• Action item: Reproduce only the lines that begin at the line with "Select cell containing reference WSNBZ4BC" and run to the end of the entries; omit every picture.

(Data items)
□ □ □ □ □

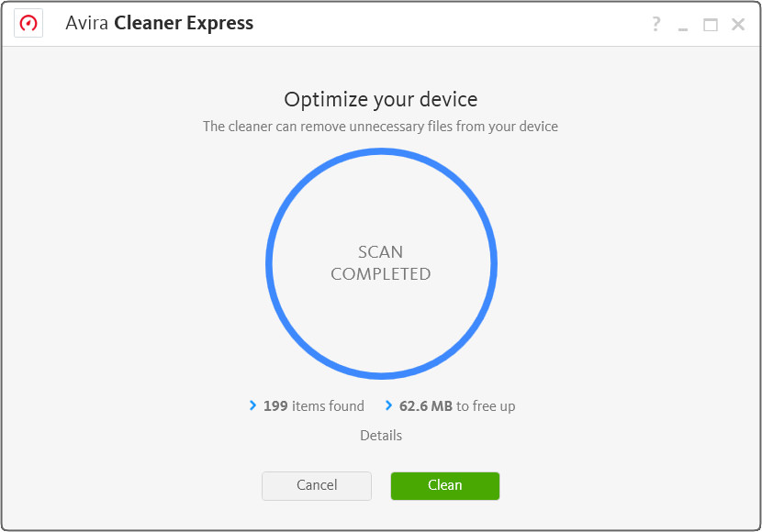762x532 pixels.
Task: Expand the chevron beside 62.6 MB
Action: point(387,405)
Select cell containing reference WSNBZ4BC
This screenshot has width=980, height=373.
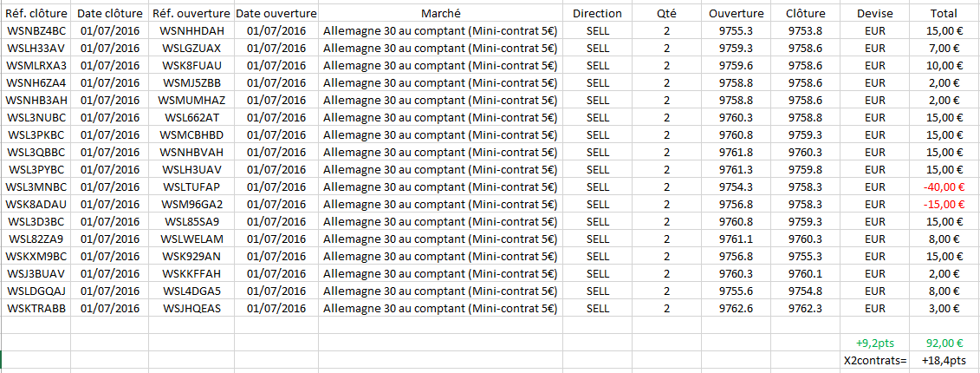click(x=36, y=31)
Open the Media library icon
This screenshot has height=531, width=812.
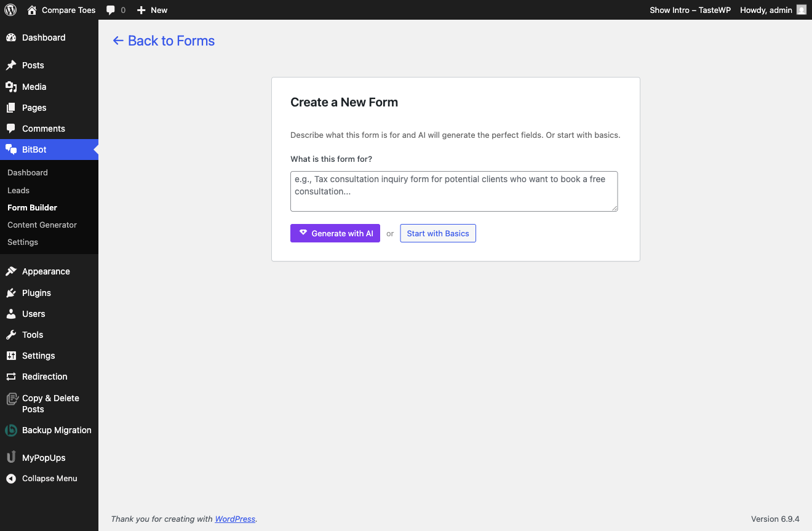[12, 87]
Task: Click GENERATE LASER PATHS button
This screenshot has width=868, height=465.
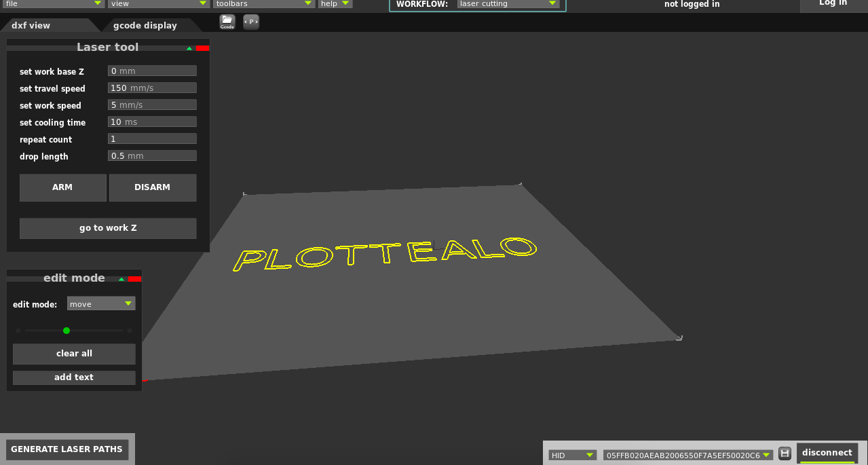Action: tap(67, 449)
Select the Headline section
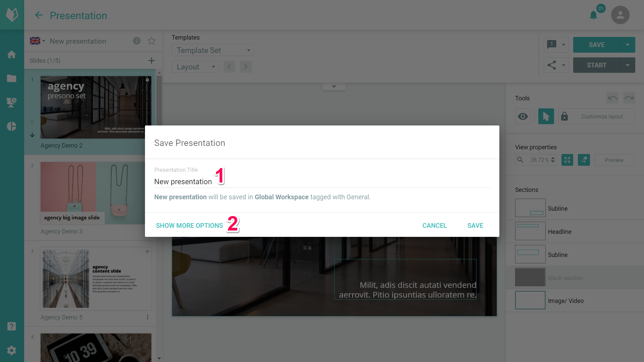 point(559,231)
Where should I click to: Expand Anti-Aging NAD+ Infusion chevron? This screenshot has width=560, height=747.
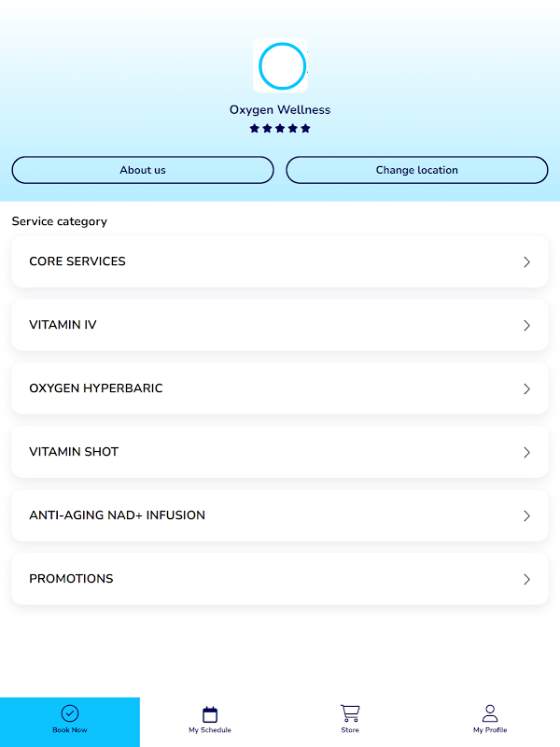click(526, 516)
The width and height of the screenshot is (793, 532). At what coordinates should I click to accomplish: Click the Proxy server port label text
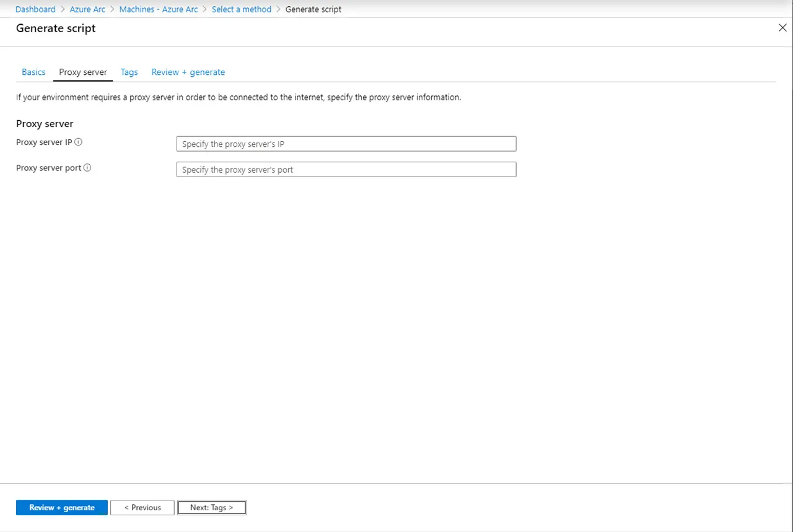pyautogui.click(x=48, y=168)
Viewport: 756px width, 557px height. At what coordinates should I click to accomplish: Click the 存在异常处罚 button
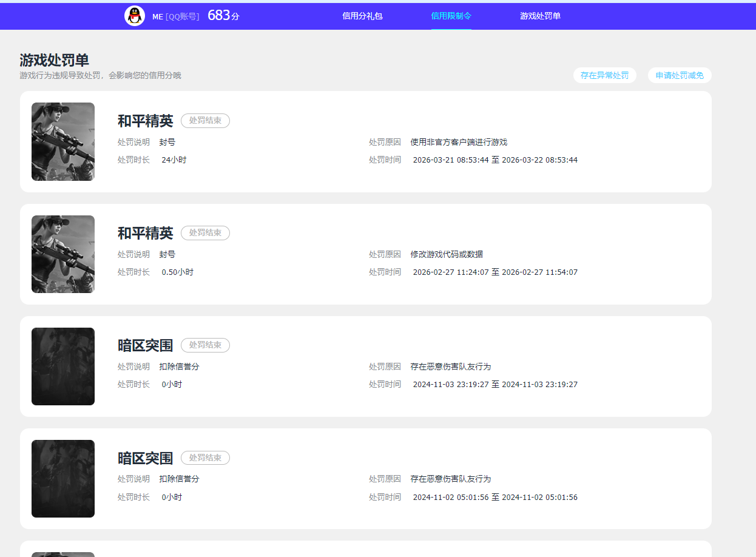(604, 76)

□ □ □ □ □

• Task solution:
Select cell containing reference WSNBZ4BC
This screenshot has width=980, height=373.
click(x=36, y=31)
Open the Media library icon
This screenshot has height=531, width=812.
[12, 87]
Task: Click GENERATE LASER PATHS button
This screenshot has width=868, height=465.
Action: tap(67, 449)
Select the Headline section
 point(559,231)
Where should I click to: Expand Anti-Aging NAD+ Infusion chevron? This screenshot has width=560, height=747.
click(526, 516)
The width and height of the screenshot is (793, 532). At what coordinates should I click to accomplish: Click the Proxy server port label text
pyautogui.click(x=48, y=168)
Viewport: 756px width, 557px height. At what coordinates should I click to accomplish: Click the 存在异常处罚 button
(604, 76)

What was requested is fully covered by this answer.